Gloss the matter over as much as we may, and take “south-side views” through a multiplying glass,–yet we must admit, that the slave’s is a cruel lot.

We may compare King James’s or the Douay Bible with the Hebrew and the Septuagint; we may find there, and in all recensions, polyglotts, and translations extant, the history of Abraham and Hagar,–yet we must allow, that an American slave, in his best estate, is a man badly educated, and systematically ill used.

We may study the New Testament and become conversant with the proceedings of Paul in regard to Onesimus; we may wade through the commentaries of pro-slavery and anti-slavery writers thereupon,–yet the truth will remain, that an American slave is deemed “a chattel personal,”–the property of a master to whom he belongs,”–that he is liable to be flogged, sold, and divorced, as the interest, caprice, or spite of his master may dictate.
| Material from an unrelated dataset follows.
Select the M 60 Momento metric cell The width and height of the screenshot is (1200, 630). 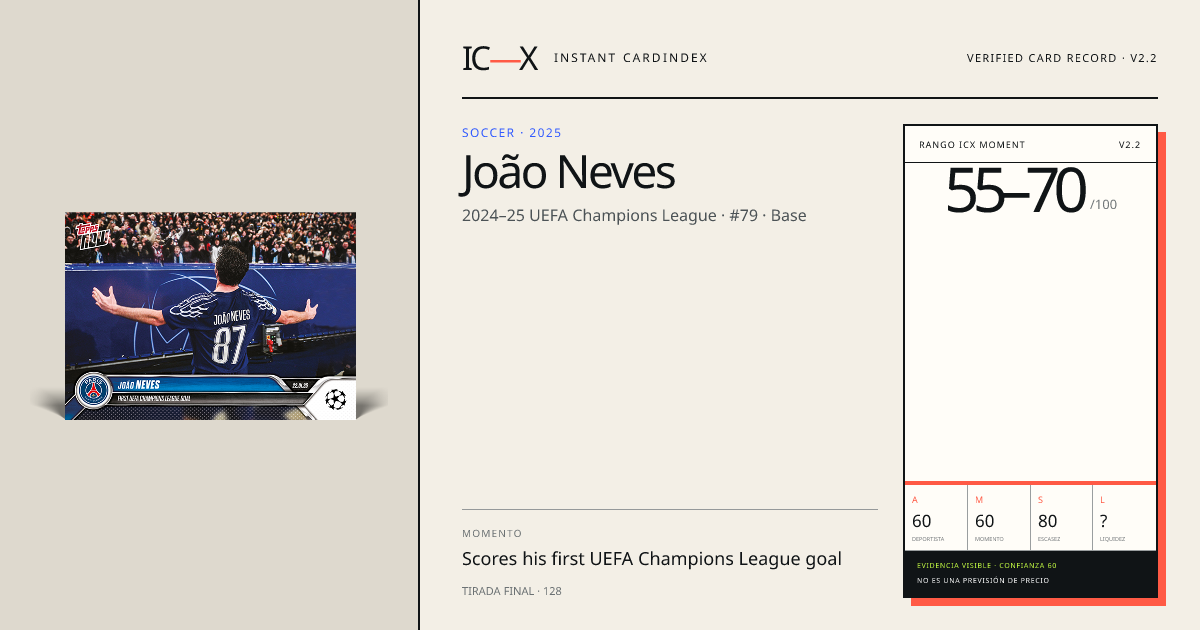pos(998,517)
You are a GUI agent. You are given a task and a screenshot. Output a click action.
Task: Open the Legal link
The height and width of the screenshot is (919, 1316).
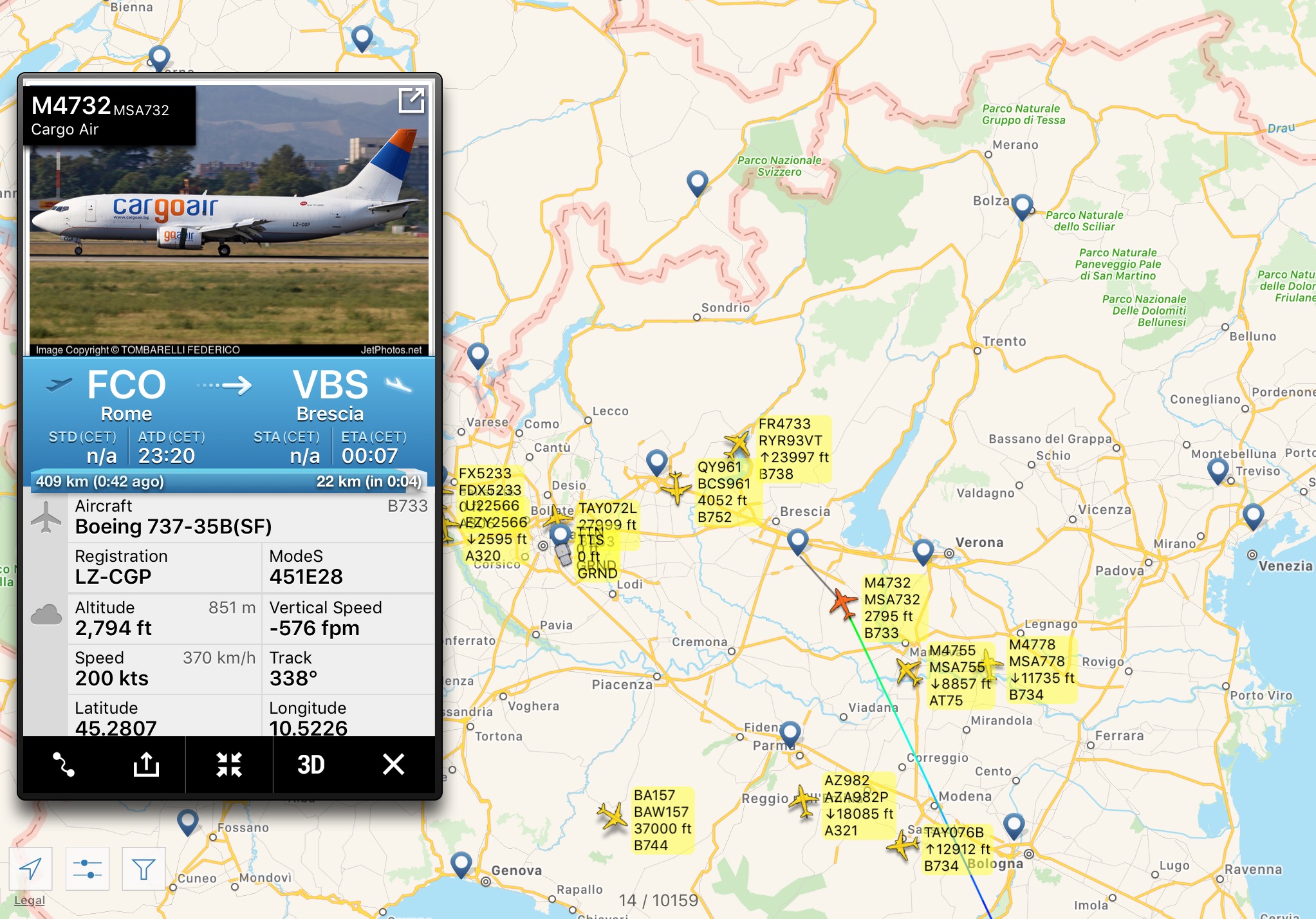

It may possibly be the case that the denunciatory language which the South has used in speaking of abolitionists, may have “irritated” them, and that, under this irritation, they have manifested more zeal in the cause of emancipation, than they would otherwise have done. Still we deem it undeniable, that if there is any situation on earth in which a man can be placed, which should stir up from its depths, the most active sympathies of the human heart, it is the deplorable situation of an American slave.